Regarding our FX exposure management, we ended the second quarter with USD 7 million short position. Following the increase in Brent prices, our inventory amount registered at USD 1.7 billion in the second quarter of 2021. Hard currency cash position was at USD 192 million as swap forward rates were more favorable compared to the U.S. dollar deposit rates. As a result, we have decided to manage the foreign exchange risk through derivative instruments rather than depositing it in hard currency.

Trade payables climbed to USD 3 billion due to continued expansion in our terms and increasing the Brent price. On the liability side, both our short-term and long-term debt decreased totaling to USD 1.9 billion. We continue to employ strict FX exposure management policies, which targets a square position at period end.

Now taking a look at the maintenance calendar for 2021. Our maintenance schedule for 2021 is mainly shaped by ensuring the health and safety of our employees by taking COVID-19-related safety measures and proactive approach on adapting volatile market dynamics in addition to the seasonal norms. Nevertheless, in parallel to initial plans, majority of the activities were completed by the end of the first half of the year.

The revamp at our FCC unit in Izmit is ongoing. It temporarily reduced our gasoline production at around 180,000 tons in total for the whole year, and it will improve our gasoline yield afterwards. Earlier, we had planned for 2 more maintenances in Izmit relating to the lube complex and vacuum units. However, these 2 were postponed to 2022. We added a regular periodic maintenance in Izmit after Q4 to improve production performance. It will last only for 2 weeks. There is no maintenance activity planned for our Kirikkale refinery in 2021.

Now on this slide, we have our expectations for 2021. Taking a look at the details. We expect net complex refining margin to average between the range of 0 to $0.50 per barrel in 2021. We expect Tupras net refining margin to materialize somewhere between $2.50 to $3.50 per barrel in 2021. Regarding operations, we now expect 25 million to 26 million tons of production, revising down from 26 million to 27 million, mainly due to lower bitumen production as a consequence of lower demand compared to our initial estimates.
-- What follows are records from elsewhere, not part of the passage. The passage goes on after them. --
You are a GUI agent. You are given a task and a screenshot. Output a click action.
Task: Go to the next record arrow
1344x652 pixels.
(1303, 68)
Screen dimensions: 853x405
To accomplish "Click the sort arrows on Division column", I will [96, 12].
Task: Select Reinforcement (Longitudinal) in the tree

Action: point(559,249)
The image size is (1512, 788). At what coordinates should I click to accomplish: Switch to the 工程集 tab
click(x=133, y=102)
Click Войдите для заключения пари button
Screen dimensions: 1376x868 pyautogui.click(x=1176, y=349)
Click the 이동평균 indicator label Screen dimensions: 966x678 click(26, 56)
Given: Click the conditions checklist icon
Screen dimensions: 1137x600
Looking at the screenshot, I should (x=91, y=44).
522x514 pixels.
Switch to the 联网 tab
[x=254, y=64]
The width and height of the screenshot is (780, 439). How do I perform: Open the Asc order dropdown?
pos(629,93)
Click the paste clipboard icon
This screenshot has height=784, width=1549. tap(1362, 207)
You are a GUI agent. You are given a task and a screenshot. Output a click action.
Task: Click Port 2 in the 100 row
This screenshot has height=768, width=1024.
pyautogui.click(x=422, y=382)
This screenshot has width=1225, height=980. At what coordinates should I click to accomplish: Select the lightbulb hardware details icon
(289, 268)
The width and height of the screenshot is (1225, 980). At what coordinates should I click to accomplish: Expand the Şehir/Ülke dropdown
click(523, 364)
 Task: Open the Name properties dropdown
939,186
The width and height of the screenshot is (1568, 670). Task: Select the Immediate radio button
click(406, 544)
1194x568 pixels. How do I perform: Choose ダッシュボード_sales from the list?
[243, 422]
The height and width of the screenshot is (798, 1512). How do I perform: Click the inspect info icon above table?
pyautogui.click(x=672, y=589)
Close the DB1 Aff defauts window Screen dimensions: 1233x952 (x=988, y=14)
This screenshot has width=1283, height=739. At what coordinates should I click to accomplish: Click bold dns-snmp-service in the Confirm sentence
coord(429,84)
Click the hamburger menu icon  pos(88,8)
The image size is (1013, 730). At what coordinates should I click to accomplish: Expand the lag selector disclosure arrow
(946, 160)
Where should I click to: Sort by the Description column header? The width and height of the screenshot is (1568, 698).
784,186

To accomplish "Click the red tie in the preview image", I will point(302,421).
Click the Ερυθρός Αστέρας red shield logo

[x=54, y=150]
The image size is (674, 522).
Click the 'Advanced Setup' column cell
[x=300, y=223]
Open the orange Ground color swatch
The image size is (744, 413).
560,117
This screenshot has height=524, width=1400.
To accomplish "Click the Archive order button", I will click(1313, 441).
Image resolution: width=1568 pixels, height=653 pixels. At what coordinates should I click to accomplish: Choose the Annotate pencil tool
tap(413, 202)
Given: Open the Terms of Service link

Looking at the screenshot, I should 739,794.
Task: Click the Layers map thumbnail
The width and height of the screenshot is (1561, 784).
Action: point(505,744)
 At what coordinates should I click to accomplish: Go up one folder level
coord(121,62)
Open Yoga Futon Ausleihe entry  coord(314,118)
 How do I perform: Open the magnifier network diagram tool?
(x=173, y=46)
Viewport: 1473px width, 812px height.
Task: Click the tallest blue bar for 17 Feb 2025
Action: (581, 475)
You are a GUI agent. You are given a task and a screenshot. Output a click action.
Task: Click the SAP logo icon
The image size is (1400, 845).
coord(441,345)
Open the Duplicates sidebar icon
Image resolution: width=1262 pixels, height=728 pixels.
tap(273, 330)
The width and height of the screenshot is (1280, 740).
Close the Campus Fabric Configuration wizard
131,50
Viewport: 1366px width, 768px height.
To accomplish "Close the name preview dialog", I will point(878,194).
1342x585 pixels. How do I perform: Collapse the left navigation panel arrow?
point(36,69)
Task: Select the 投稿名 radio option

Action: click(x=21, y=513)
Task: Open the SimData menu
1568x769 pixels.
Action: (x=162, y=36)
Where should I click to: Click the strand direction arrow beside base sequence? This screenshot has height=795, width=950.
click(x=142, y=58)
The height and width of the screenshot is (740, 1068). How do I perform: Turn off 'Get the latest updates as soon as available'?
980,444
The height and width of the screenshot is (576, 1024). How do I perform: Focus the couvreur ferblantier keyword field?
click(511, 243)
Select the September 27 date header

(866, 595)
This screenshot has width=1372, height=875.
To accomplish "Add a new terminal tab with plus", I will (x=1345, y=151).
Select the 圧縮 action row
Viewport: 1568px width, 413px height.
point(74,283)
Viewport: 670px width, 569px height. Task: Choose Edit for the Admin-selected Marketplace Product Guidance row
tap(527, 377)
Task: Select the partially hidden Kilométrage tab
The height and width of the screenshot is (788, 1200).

Accordingly, we expect capacity utilization to be between a range of 85% to 90%. Our expectations of sales for the whole year did not change, which is within the range of 26 million to 27 million tons. We target about USD 200 million of consolidated CapEx for the whole year. We will spend 4% of petrol energy efficiency and environmental projects.

In the light of our revised guidance for 2021, we would like to sum up some of the key figures in the first half and compare them with our latest expectations. We had a net refining margin of $3.30 per barrel in the first half, which is in the range of our full year guidance range of $2.50 to $3.50 per barrel. Net refining margin was at $0 per barrel in the first half. That is the low end of our guidance range of $0.0 to $0.50 per barrel. Capacity utilization increased to 78% in the first half, with plant and capacity utilization rate in the second half. It is below the full year guidance range of 85% to 90%, mainly due to maintenance shutdown in Izmit in the first quarter. We continue to expect better utilization rates for the remaining quarters of the year.

In the second quarter, we produced 6.5 million tons and sold 6.9 million tons. Accordingly, first half production and sales summed up to 11.1 million tons and 11.8 million tons, respectively. We have spent sales [indiscernible] in the U.S. sales for total investments in 2020, keeping our guidance at USD 200 million for the whole year. We have spent about 51% of our CapEx in sustainability-focused investments in the first half of 2021, higher than our guidance of 40% for the whole year. This is all from us.